Okay, after that post about using math as a jazz hands type of distraction, I now offer something amusing to those random readers...Another gem brought to our attention by my pal and yours, B-Baltimore.

by IAN FRAZIER

Issue of 2002-12-09
Posted 2002-12-02



According to a study just released by scientists at Duke University, life is too hard. Although their findings mainly concern life as experienced by human beings, the study also applies to other animate forms, the scientists claim. Years of tests, experiments, and complex computer simulations now provide solid statistical evidence in support of old folk sayings that described life as "a vale of sorrows," "a woeful trial," "a kick in the teeth," "not worth living," and so on. Like much common wisdom, these sayings turn out to contain more than a little truth.


Authors of the twelve-hundred-page study were hesitant to single out any particular factors responsible for making life tough. A surprise, they say, is that they found so many. Before the study was undertaken, researchers had assumed, by positive logic, that life could not be that bad. As the data accumulated, however, they provided incontrovertible proof that life is actually worse than most living things can stand. Human endurance equals just a tiny fraction of what it should be, given everything it must put up with. In a personal note in the afterword, researchers stated that, statistically speaking, life is "just too much," and as yet they have no plausible theory how anyone gets through it at all.


A major disadvantage to living which the study called attention to is, of course, death. In fact, so obvious are its drawbacks that no one before had thought to examine or measure them empirically. Death's effects on life, the scientists pointed out, are two: First, death intrudes constantly and unpleasantly by putting life at risk at every stage, from infancy through advanced adulthood, degrading its quality and compromising happiness. For individuals of every species, death represents a chronic, worrisome threat that they can never completely ignore.


Secondly, and far worse, death also constitutes an overwhelmingly no-win experience in itself. Many of life's well-known stress producers—divorce, loss of employment, moving, even fighting traffic—still hold out hope of a better outcome in the future. After all, one may end up with a better spouse, exciting new job, beautiful home, or fresh bottle from the drive-through liquor store. Death, by contrast, involves as much trouble as any conventional stress, if not more. Yet, at the end of the medical humiliations, physical suffering, money concerns, fear, and tedium of dying, one has no outcome to look forward to except being dead. This alone, the study found, is enough to give the entire life process a negative tinge.
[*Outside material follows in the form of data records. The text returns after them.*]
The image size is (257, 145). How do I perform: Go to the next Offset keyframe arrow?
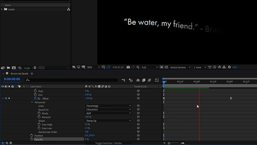pyautogui.click(x=9, y=98)
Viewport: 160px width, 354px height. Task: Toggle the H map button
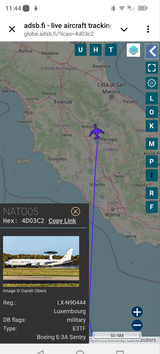click(96, 50)
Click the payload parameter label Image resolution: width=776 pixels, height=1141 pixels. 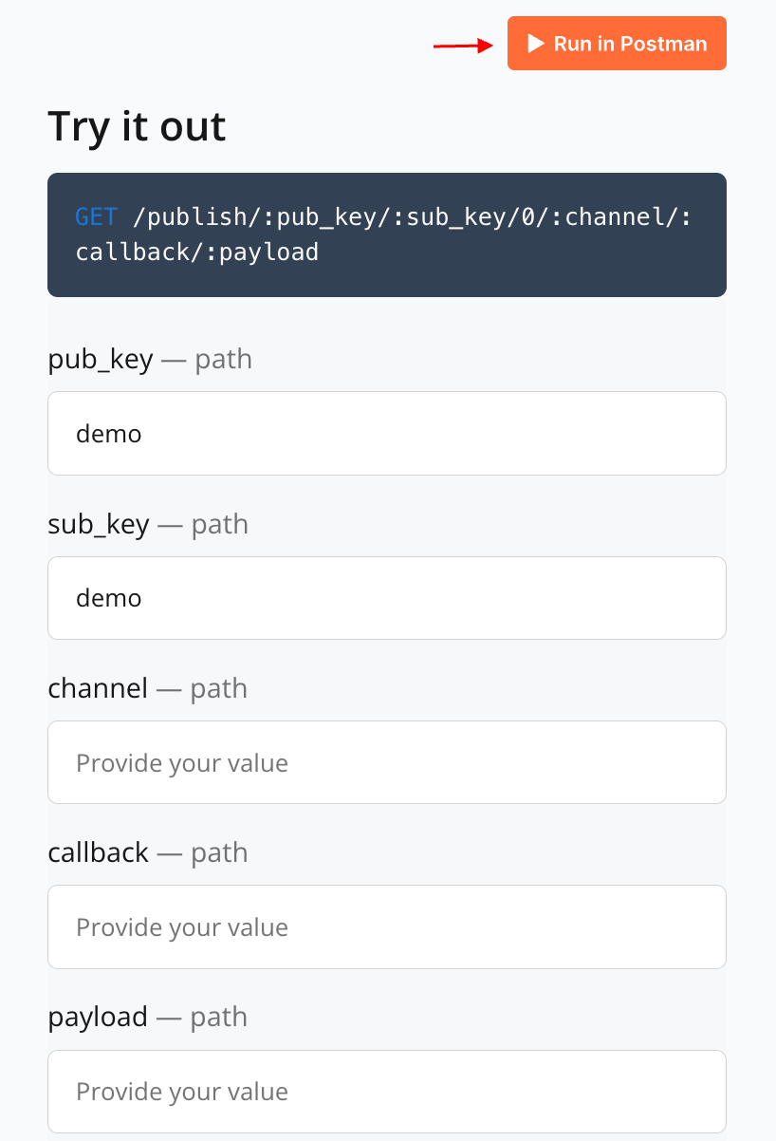coord(98,1017)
Besides dying, life is burdened with countless occurrences that are almost equally unacceptable to active and vital individuals. In many cases which the scientists observed, humans no longer functioned properly after the age of seventy or seventy-five. A large majority of subjects in that age range exhibited significant loss of foot speed, upper-body strength, reflexes, hair, and altitude of vertical leap. Accompanying these impairments were other health glitches, sometimes in baffling number and variety. Such acquired traits carried the additional downside of making their possessors either "undesirable" or "very undesirable" to members of the opposite sex in the key eighteen-to-thirty-fivedemogra

phic. Researchers were able to offer no credible hope for the development of treatments to deal with these creeping inadequacies.


Somewhat simplifying the study's collection of data was the natural law first discovered by Newton that things are rough all over. Thus, what happens to you will always be just as bad (relatively speaking) as what happens to anybody else. Or, to frame it another way, no problem is effectively "minor" if you yourself have it. One example is the mattress cover, or quilted pad, that goes over the mattress before you put on the fitted sheet, and that pops loose from one corner of the mattress in the middle of the night nearly sixty per cent of the time, experts say. After it does, it will often work its way diagonally down the bed, taking the fitted sheet with it, until it becomes a bunched-together ridge of cloth poking up at about kidney level. The problem it represents to the individual experiencing it at that moment is absolute, in the sense that it cannot usefully be compared with difficulties in the lives of people in China or anywhere. The poke in the kidneys and the press of bare mattress against the face are simply the accumulating misery of life making itself known.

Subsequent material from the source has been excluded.